For a while, I have criticized the practice both in climate and economics of using computer models to increase our apparent certainty about natural phenomenon. We take shaky assumptions and guesstimates of certain constants and natural variables and plug them into computer models that produce projections with triple-decimal precision. We then treat the output with a reverence that does not match the quality of the inputs.
I have had trouble explaining this sort of knowledge laundering and finding precisely the right words to explain it. But this week I have been presented with an excellent example from climate science, courtesy of Roger Pielke, Sr. This is an excerpt from a recent study trying to figure out if a high climate sensitivity to CO2 can be reconciled with the lack of ocean warming over the last 10 years (bold added).
“Observations of the sea water temperature show that the upper ocean has not warmed since 2003. This is remarkable as it is expected the ocean would store that the lion’s share of the extra heat retained by the Earth due to the increased concentrations of greenhouse gases. The observation that the upper 700 meter of the world ocean have not warmed for the last eight years gives rise to two fundamental questions:
- What is the probability that the upper ocean does not warm for eight years as greenhouse gas concentrations continue to rise?

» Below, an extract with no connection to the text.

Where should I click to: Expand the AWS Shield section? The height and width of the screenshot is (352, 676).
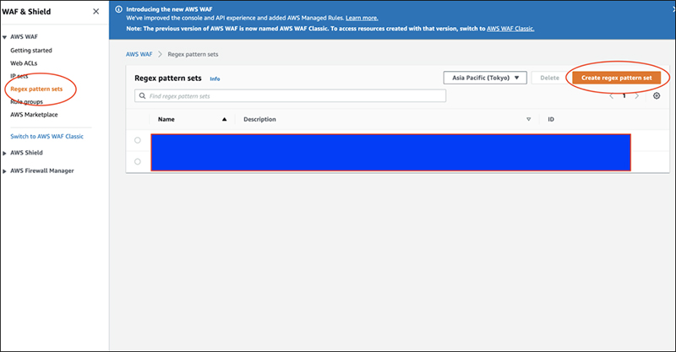(x=6, y=153)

- As the heat has not been not stored in the upper ocean over the last eight years, where did it go instead?
These question cannot be answered using observations alone, as the available time series are too short and the data not accurate enough. We therefore used climate model output generated in the ESSENCE project, a collaboration of KNMI and Utrecht University that generated 17 simulations of the climate with the ECHAM5/MPI-OM model to sample the natural variability of the climate system. When compared to the available observations, the model describes the ocean temperature rise and variability well.”
Pielke goes on to deconstruct the study, but just compare the two bolded statements. First, that there is not sufficiently extensive and accurate observational data to test a hypothesis. BUT, then we will create a model, and this model is validated against this same observational data. Then the model is used to draw all kinds of conclusions about the problem being studied.

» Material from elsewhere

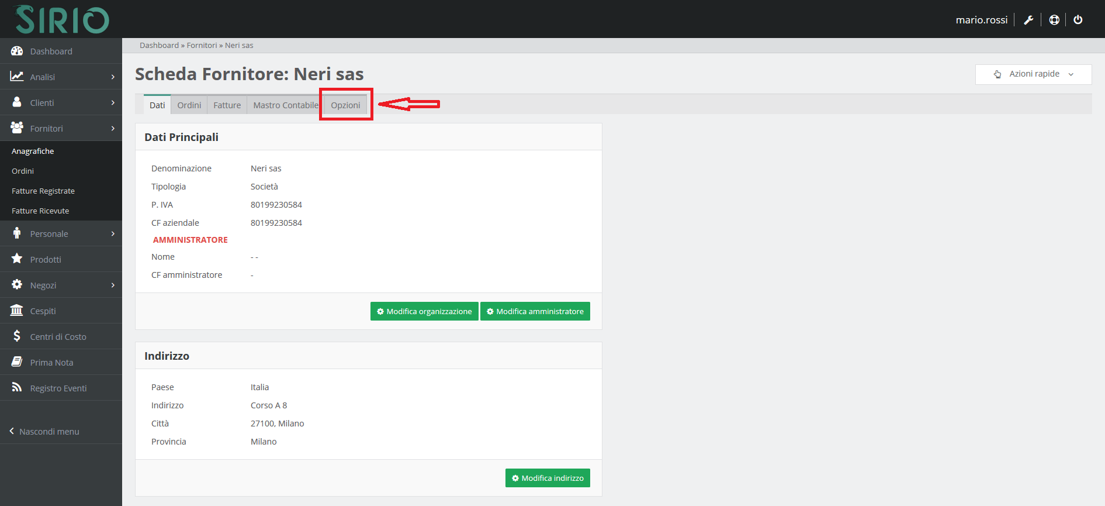1105x506 pixels.
Task: Click the power logout icon
Action: pos(1078,20)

This is the clearest, simplest example of certainty laundering I have ever seen. If there is not sufficient data to draw conclusions about how a system operates, then how can there be enough data to validate a computer model which, in code, just embodies a series of hypotheses about how a system operates?
A model is no different than a hypothesis embodied in code. If I have a hypothesis that the average width of neckties in this year's Armani collection drives stock market prices, creating a computer program that predicts stock market prices falling as ties get thinner does nothing to increase my certainty of this hypothesis (though it may be enough to get me media attention). The model is merely a software implementation of my original hypothesis. In fact, the model likely has to embody even more unproven assumptions than my hypothesis, because in addition to assuming a causal relationship, it also has to be programmed with specific values for this correlation.

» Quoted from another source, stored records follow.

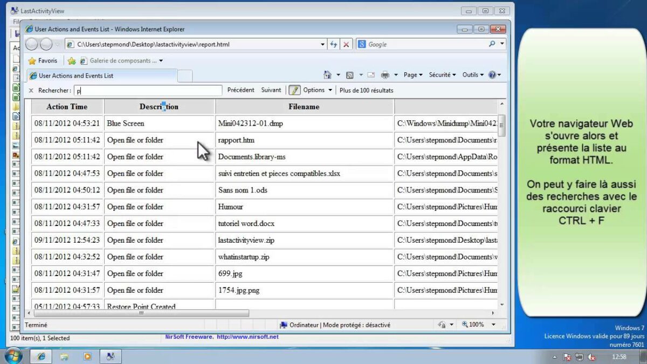Click the Print icon in command bar
The height and width of the screenshot is (364, 647).
pyautogui.click(x=386, y=75)
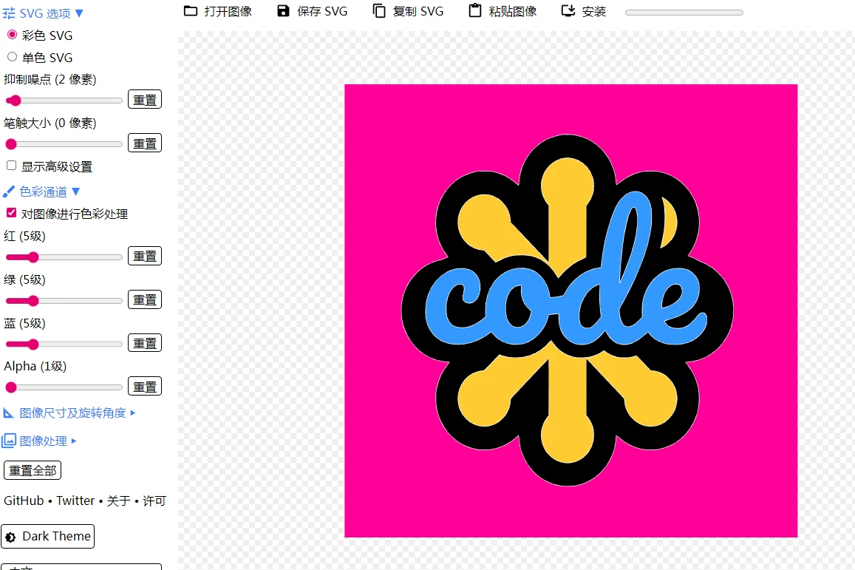Click the 图像处理 panel icon
855x570 pixels.
tap(10, 440)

This is not just a climate problem. The White House studies on the effects of the stimulus were absolutely identical. They had a hypothesis that government deficit spending would increase total economic activity. After they spent the money, how did they claim success? Did they measure changes to economic activity through observational data? No, they had a model that was programmed with the hypothesis that government spending increased job creation, ran the model, and pulled a number out that said, surprise, the stimulus created millions of jobs (despite falling employment). And the press reported it like it was a real number.